1. A costo di andare, ancora una volta, contro corrente per parlare delle opportunità e delle problematiche giuridiche dell'innovazione nel web credo sia necessario prendere le mosse da come il diritto della rete è percepito fuori dalla rete: perchè inevitabilmente è da questa percezione che nascono gli interventi del legislatore e anche i non-interventi, come nel caso della mancata ratifica di ACTA da parte del Parlamento Europeo e, prima ancora, il mancato varo della Direttiva comunitaria sulle computer implemented inventions, che avrebbe codificato la “via europea” a questa tipologia di innovazioni.

In queste ultime settimane si è molto parlato della proposta di Stefano Rodotà di una carta dei “diritti degli utenti della rete” comprendente tra l’altro un “diritto all’anonimato” dei navigatori del web, che concretamente li mette al riparo dalle azioni dei titolari dei diritti da loro violati scaricando abusivamente materiali pirata o acquistando consapevolmente prodotti contraffatti. Nessuno però ha ancora messo in luce che il meccanismo che dovrebbe garantire questo anonimato - sostenuto a spada tratta dagli ISP, interessati ad evitare ogni intervento che possa ridurre il traffico e le attività della rete, lecite o illecite che siano - vale curiosamente solo nei confronti dei titolari dei diritti violati. Chi infatti già oggi “sa tutto” delle navigazioni degli utenti, in barba al loro sbandierato “anonimato”, sono proprio gli Internet Service Providers (ISP) e i gestori dei Social Networks, tanto che un loro introito importante (se non oggi il più importante) viene dalla vendita dei “profili” degli utenti ricavati dalle loro attività di navigazione. Ha fatto parlare di sé negli USA il caso della ragazza minorenne che non sapeva ancora di aspettare un bambino, ma già aveva ricevuto via web pubblicità di prodotti e servizi per donne in stato interessante, derivanti dalle sue precedenti attività sui Social Networks e di navigazione in rete, che corrispondevano al profilo ritenuto tipico delle donne incinte.

Ma questi big data non servono solo per la pubblicità, ma anche per finalità di ricerca scientifica in tutti i campi, di prevenzione delle malattie e dei crimini e, purtroppo, anche di schedatura, politica e non solo. Chi li possiede e chi possiede gli strumenti tecnici per raccoglierli e per gestirli, possiede una delle chiavi più importanti per costruire o per distruggere il futuro del mondo: perciò stabilire a chi spetta la titolarità di essi e quali sono i limiti entro i quali possono essere utilizzati e ceduti costituisce un tema di importanza decisiva per le sorti del pianeta.

* Voci fornite:

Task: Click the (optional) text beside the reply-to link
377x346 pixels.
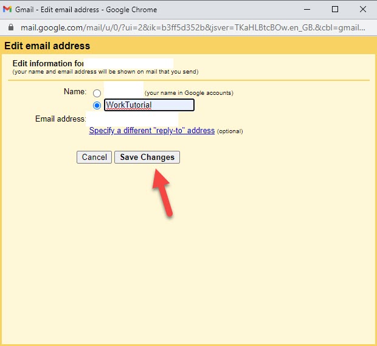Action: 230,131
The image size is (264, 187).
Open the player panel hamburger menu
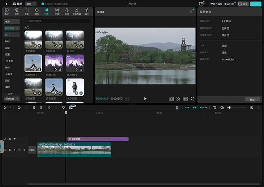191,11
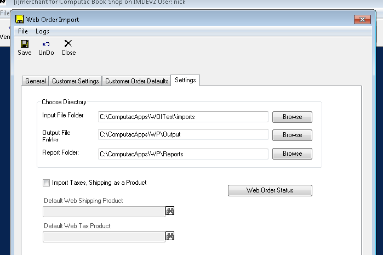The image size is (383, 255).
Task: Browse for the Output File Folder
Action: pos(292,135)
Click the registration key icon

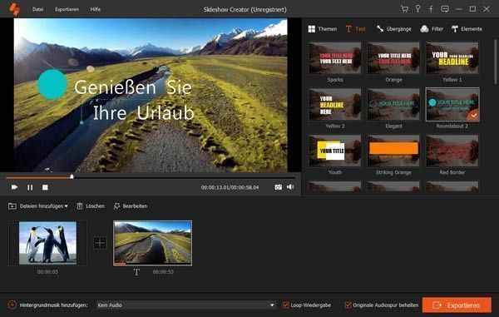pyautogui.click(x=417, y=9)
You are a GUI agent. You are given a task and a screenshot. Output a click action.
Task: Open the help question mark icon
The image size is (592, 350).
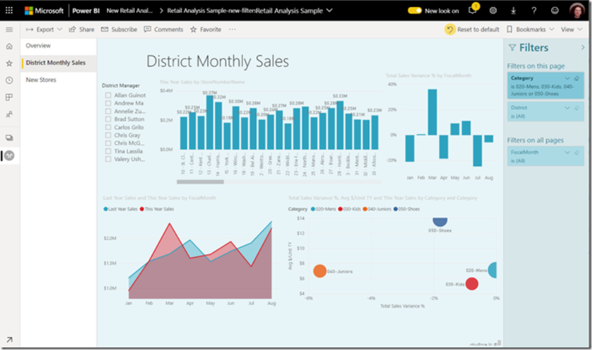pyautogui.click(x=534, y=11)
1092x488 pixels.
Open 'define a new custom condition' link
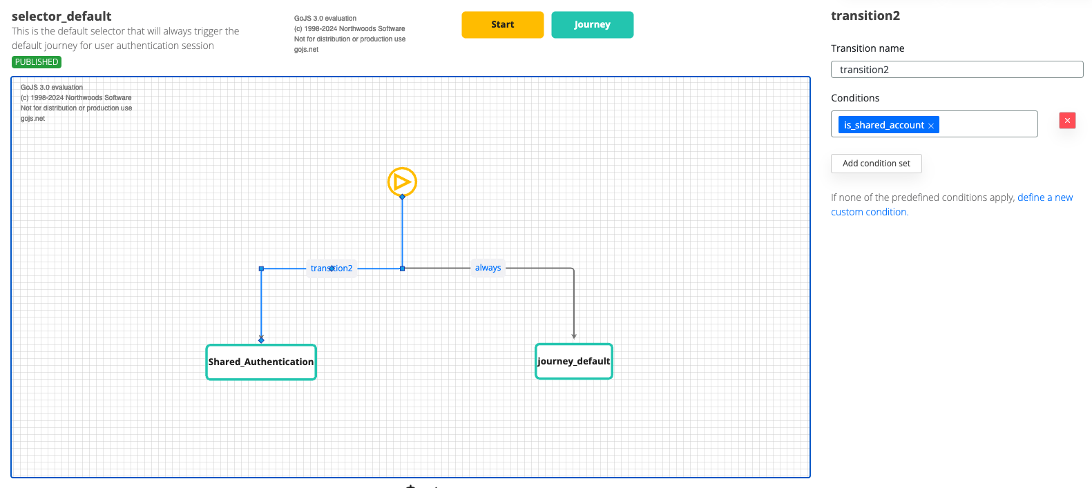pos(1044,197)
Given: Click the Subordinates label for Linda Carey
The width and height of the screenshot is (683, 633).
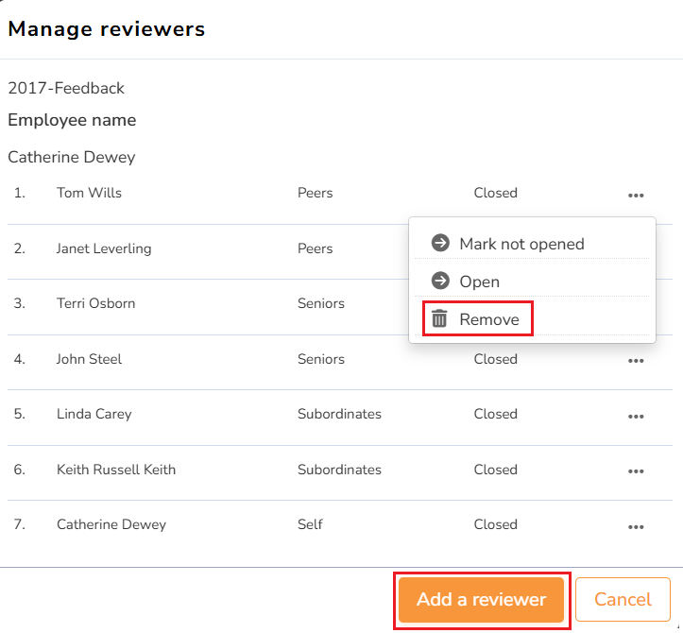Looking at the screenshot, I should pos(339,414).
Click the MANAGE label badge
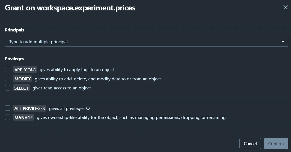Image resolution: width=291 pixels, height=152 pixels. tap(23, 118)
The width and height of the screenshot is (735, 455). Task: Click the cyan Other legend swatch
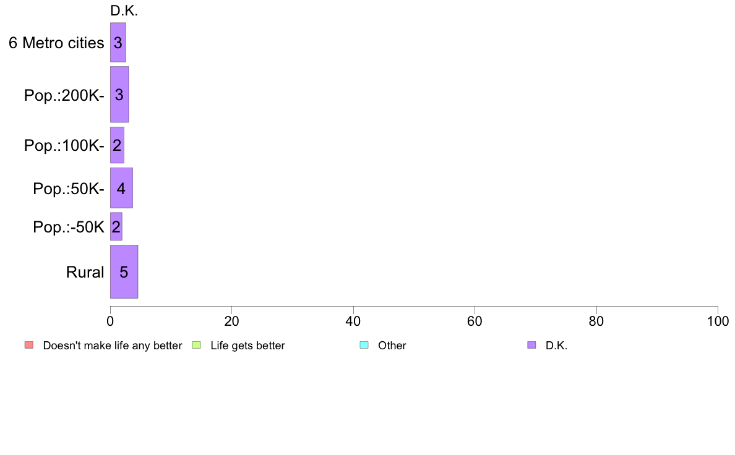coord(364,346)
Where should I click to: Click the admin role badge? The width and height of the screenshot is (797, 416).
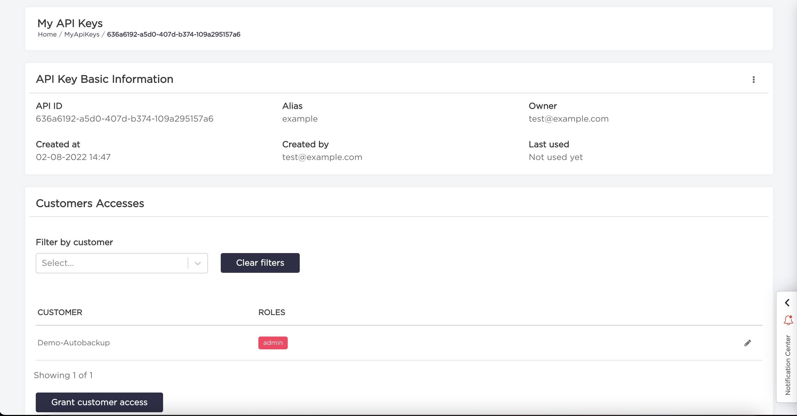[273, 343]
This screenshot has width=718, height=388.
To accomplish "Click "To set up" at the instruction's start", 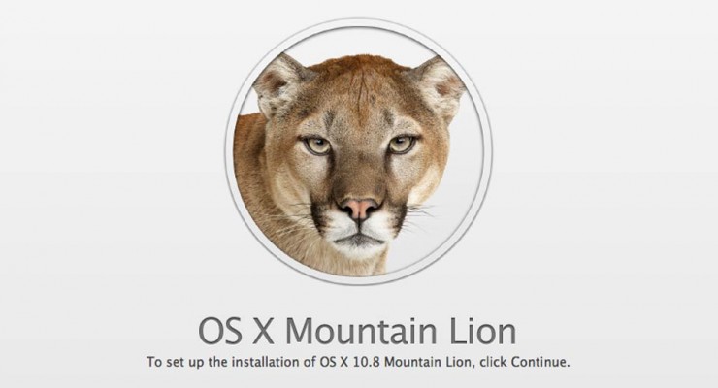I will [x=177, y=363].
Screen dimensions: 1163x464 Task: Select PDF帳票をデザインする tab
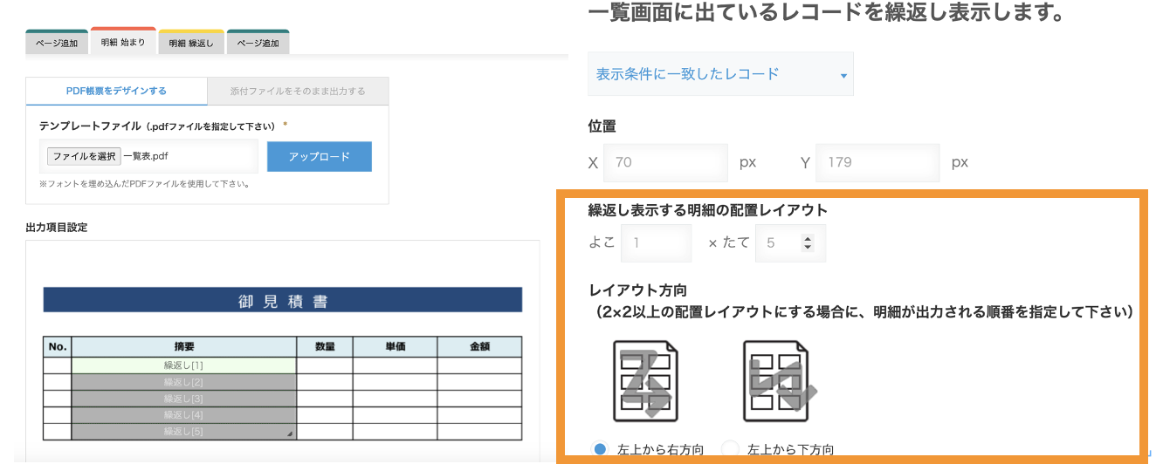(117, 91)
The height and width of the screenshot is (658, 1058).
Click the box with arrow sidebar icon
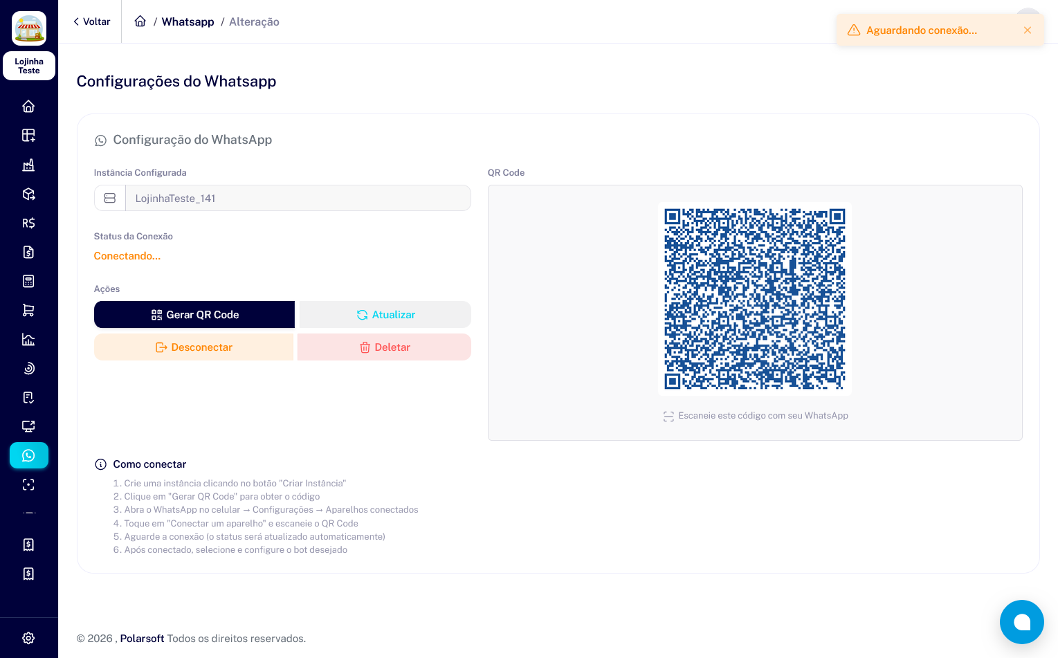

* Compito assegnato:
Scrivi il seguito del brano sul diritto della rete e sui big data, partendo dalla sua ultima frase.

* Risposta:
Intanto di questi temi si comincia a discutere anche nelle aule giudiziarie, ma senza avere consapevolezza, almeno da noi, di queste implicazioni. Di esse infatti non vi è traccia nella recentissima (26 settembre 2014) pronuncia del TAR Lazio che ha rimesso alla Corte Costituzionale il Regolamento AGCOM sulla pirateria della rete perché la Consulta valuti se esso è rispettoso dei diritti costituzionali: nell’ordinanza del TAR questi diritti sono avvertiti come potenzialmente “minacciati” dagli interventi di una Autorità indipendente che agisce nel contraddittorio delle parti e i cui provvedimenti sono soggetti a immediata revisione giudiziaria, ma non dalla gestione dei dati del traffico web da parte degli ISP e dei Social Network. Un mondo capovolto, se si pensa che proprio il varo del Regolamento AGCOM ha permesso per la prima volta all’Italia di uscire dalla Watch List dei Paesi considerati a rischio per le imprese americane, sotto il profilo dell’insufficiente tutela dei diritti di proprietà intellettuale, che il Ministero del Commercio Estero USA predispone annualmente e nella quale l’Italia era inserita sin dalla sua istituzione, nel 1989.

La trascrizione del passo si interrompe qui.